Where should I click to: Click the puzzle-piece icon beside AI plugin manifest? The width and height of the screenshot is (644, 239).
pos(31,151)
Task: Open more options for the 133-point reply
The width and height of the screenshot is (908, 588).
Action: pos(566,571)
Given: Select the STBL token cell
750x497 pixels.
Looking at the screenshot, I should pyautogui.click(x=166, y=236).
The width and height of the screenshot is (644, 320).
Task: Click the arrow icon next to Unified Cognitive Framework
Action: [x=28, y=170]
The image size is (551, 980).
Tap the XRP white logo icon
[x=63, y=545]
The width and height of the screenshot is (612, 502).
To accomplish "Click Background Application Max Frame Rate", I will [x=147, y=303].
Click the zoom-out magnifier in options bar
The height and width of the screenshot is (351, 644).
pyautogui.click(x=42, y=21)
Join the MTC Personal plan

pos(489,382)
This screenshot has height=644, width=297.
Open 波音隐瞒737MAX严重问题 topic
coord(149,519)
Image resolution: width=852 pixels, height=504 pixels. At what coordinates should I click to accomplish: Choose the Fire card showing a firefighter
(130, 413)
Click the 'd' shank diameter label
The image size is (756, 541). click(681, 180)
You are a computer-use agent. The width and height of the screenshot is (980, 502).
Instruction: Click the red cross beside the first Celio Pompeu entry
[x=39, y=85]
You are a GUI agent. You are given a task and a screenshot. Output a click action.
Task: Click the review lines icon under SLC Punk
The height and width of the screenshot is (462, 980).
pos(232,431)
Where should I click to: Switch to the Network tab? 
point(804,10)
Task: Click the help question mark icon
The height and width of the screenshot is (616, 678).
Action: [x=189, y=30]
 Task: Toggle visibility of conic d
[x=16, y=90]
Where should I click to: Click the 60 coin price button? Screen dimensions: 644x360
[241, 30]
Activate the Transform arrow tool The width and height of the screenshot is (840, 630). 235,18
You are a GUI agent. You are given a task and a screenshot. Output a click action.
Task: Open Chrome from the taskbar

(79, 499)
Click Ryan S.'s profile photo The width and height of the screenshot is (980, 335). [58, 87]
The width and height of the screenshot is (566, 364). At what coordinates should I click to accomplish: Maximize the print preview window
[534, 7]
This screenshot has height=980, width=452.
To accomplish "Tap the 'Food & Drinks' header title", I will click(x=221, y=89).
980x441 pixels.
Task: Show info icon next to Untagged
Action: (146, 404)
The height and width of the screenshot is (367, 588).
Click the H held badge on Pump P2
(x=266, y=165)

- **Exercise brief**: Nothing but a number should be given: the count of lines above that hold "This".

- **Output**: 2